Space Fence radar site (a) cutaway of the transmit array (b) and cross-section of the “radar-on-a-board” transmit LRUs (c). |
While Digital Beam Form (DBF) systems such as Space Fence represent a significant capability upgrade, the challenges from the increased IC design complexity in the areas of size, weight and power (SWAP), bandwidth and latency performance must be overcome. To address this, programs such as DARPA’s Diverse Accessible Heterogeneous Integration (DAHI) program are focused on developing chip-scale integration of GaN with high density Si CMOS, as well as other technologies such as InP and MEMS. These resulting capabilities will enable the wider proliferation of the high performance mixed-signal integration solutions required to develop the capabilities to further advance state-of-the-art sensor systems.
The next generation of GaN development is focused around increasing capability by pushing into higher operating frequencies, improving thermal performance and enabling chip-scale integration of GaN with other IC technologies. Developments of 150 nm and 90 nm process nodes will extend ft to 60 and 100 GHz, respectively.

RECORDED DATA:
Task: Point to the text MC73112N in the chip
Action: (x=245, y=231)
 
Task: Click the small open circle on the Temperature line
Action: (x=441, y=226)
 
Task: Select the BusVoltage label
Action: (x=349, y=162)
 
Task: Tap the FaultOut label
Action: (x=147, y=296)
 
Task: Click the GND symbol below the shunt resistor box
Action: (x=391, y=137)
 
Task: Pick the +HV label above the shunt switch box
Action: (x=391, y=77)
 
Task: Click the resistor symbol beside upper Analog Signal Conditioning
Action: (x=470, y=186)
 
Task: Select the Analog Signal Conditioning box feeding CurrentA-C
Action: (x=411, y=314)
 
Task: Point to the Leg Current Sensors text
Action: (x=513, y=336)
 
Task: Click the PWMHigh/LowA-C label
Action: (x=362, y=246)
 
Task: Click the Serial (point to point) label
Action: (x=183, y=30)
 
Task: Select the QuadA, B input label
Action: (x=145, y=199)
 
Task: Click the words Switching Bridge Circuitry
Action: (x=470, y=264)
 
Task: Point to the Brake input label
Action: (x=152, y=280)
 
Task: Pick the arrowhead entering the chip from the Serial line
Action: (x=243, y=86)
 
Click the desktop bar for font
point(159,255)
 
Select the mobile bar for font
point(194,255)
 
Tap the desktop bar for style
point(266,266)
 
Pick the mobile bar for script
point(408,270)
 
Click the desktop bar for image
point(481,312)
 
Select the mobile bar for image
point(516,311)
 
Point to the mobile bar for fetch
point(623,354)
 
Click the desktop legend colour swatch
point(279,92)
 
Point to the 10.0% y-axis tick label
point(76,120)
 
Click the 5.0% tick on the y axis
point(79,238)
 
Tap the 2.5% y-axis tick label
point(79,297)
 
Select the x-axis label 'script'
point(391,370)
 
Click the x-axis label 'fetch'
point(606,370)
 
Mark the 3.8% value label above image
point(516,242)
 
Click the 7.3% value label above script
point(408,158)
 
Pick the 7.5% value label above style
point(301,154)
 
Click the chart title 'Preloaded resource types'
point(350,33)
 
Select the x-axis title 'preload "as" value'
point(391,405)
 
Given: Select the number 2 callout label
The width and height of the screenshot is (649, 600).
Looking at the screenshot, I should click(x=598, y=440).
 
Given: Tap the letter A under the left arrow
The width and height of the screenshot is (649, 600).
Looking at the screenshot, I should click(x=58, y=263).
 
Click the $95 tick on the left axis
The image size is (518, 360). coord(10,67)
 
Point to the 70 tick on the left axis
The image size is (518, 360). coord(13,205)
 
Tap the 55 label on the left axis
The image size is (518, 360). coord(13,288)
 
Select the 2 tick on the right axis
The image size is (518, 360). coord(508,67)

WHAT TO WORK ON:
a - In the records, starting with the line with "Task: Click the GND" and going on through the line with "point(516,311)", how do those lines read if you substitute "laptop" for "desktop" and leave everything else as it is?
b - Could you pick up the passage on GaN radar technology after its final sentence and continue it?

TASK RESULTS:
a -
Task: Click the GND symbol below the shunt resistor box
Action: (x=391, y=137)
 
Task: Pick the +HV label above the shunt switch box
Action: (x=391, y=77)
 
Task: Click the resistor symbol beside upper Analog Signal Conditioning
Action: (x=470, y=186)
 
Task: Select the Analog Signal Conditioning box feeding CurrentA-C
Action: (x=411, y=314)
 
Task: Point to the Leg Current Sensors text
Action: (x=513, y=336)
 
Task: Click the PWMHigh/LowA-C label
Action: (x=362, y=246)
 
Task: Click the Serial (point to point) label
Action: (x=183, y=30)
 
Task: Select the QuadA, B input label
Action: (x=145, y=199)
 
Task: Click the words Switching Bridge Circuitry
Action: (x=470, y=264)
 
Task: Point to the Brake input label
Action: (x=152, y=280)
 
Task: Pick the arrowhead entering the chip from the Serial line
Action: (x=243, y=86)
 
Click the laptop bar for font
point(159,255)
 
Select the mobile bar for font
point(194,255)
 
Tap the laptop bar for style
point(266,266)
 
Pick the mobile bar for script
point(408,270)
 
Click the laptop bar for image
point(481,312)
 
Select the mobile bar for image
point(516,311)

b -
While GaN is capable of generating extremely high RF power densities, thermal management remains a significant challenge, especially at higher frequencies where thermal density is most extreme. On the DARPA IceCool program, Lockheed Martin has made tremendous gains in unlocking the ultimate potential of millimeter wave GaN by developing a micro-fluidically cooled HPA with a 3×reduction in thermal resistance compared to conventional thermal management solutions. This IceCool solution enables an 8.3 dB increase in output power for the same device, while simultaneously reducing operating temperature by increasing power-added efficiency between 2.5× and 3.5×.9 Overall, these advancements will further extend the true potential of GaN and its ability to realize tremendous capability upgrades for a wide variety of systems.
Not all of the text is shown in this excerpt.